[SOURCE]:
"""
In Tanu Gago’s new body of work “Tama’ita’i Pasifika Mao’i” commissioned by the 2014 Auckland Photography Festival, this New Zealand artist challenges how Pacific women are represented with the desire to move imagery away from cultural stereotypes. Promulgated by the media and in advertising images Pacific women, and men, tend to be portrayed as symbols of Pacific tourism, or as living on the margins of contemporary society. Both are narrow views that Gago is keen to expunge.
Gago says in reflecting on the universal images of the Maori Pacific experience “the one thing I’ve noticed is that Maori Pacific people are always captured in a moment of extreme cultural expression. We are always overtly expressing our culture in costume or dance and rarely are we shown in an everyday setting. There is still a real Colonial perspective on the Pacific experience in New Zealand and we are represented as working class, you never see academics or lawyers for example. As an ideological transmission of culture I’ve always found that problematic and disingenuous. In building my own cultural language it has been really important to convey authentic experiences where we are not relegated to a decoration. To show diversity and that we are modern, complex and sophisticated”.
"""
[EXCERPTED RECORDS]:
"""
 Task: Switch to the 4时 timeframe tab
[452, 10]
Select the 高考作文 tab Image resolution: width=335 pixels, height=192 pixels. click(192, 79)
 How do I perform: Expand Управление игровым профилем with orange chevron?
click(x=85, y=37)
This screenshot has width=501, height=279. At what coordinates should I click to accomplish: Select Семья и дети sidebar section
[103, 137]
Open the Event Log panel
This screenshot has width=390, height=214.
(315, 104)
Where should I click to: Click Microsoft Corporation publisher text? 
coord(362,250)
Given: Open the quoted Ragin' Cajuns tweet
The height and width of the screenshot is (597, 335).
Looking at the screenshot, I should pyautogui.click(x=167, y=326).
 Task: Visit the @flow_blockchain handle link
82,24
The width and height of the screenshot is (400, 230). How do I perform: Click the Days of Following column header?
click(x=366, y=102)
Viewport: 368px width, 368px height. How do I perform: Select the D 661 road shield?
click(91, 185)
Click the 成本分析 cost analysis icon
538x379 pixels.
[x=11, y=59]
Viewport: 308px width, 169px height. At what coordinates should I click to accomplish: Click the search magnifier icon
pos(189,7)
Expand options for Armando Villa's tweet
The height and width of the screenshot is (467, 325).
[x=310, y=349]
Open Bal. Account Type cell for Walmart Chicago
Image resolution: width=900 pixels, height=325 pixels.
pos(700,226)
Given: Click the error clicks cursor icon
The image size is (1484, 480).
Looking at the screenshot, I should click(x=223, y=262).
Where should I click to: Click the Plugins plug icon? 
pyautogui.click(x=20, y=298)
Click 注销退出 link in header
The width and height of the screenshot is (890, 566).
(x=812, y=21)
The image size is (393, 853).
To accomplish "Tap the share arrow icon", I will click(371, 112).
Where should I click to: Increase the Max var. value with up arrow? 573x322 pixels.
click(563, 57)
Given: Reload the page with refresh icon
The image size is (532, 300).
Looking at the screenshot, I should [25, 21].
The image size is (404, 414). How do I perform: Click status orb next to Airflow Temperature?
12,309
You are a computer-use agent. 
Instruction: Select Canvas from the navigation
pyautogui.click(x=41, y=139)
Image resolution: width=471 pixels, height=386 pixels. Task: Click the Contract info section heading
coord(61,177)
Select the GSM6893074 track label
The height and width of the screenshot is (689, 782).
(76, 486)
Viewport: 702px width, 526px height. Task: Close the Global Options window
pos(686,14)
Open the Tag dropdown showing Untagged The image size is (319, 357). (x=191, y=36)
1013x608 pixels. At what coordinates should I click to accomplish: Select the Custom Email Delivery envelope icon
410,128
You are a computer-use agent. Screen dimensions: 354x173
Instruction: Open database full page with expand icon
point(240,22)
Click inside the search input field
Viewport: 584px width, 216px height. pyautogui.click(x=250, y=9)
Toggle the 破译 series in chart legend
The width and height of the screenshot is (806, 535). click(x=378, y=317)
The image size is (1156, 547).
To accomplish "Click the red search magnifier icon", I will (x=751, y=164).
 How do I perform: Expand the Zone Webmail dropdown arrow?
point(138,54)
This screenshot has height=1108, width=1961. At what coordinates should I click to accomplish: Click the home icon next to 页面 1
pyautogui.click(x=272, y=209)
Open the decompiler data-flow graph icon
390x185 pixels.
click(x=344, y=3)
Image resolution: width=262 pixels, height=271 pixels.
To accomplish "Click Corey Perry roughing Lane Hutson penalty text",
"""
Please answer these questions from the passage on Tanu Gago:
1. Which event commissioned "Tama'ita'i Pasifika Mao'i"?
2. In what kind of moment does Gago say Maori Pacific people are always captured?
3. Which two professions does Gago say you never see them represented as?
The records have no connection to the passage on Tanu Gago.

1. The 2014 Auckland Photography Festival
2. A moment of extreme cultural expression
3. Academics and lawyers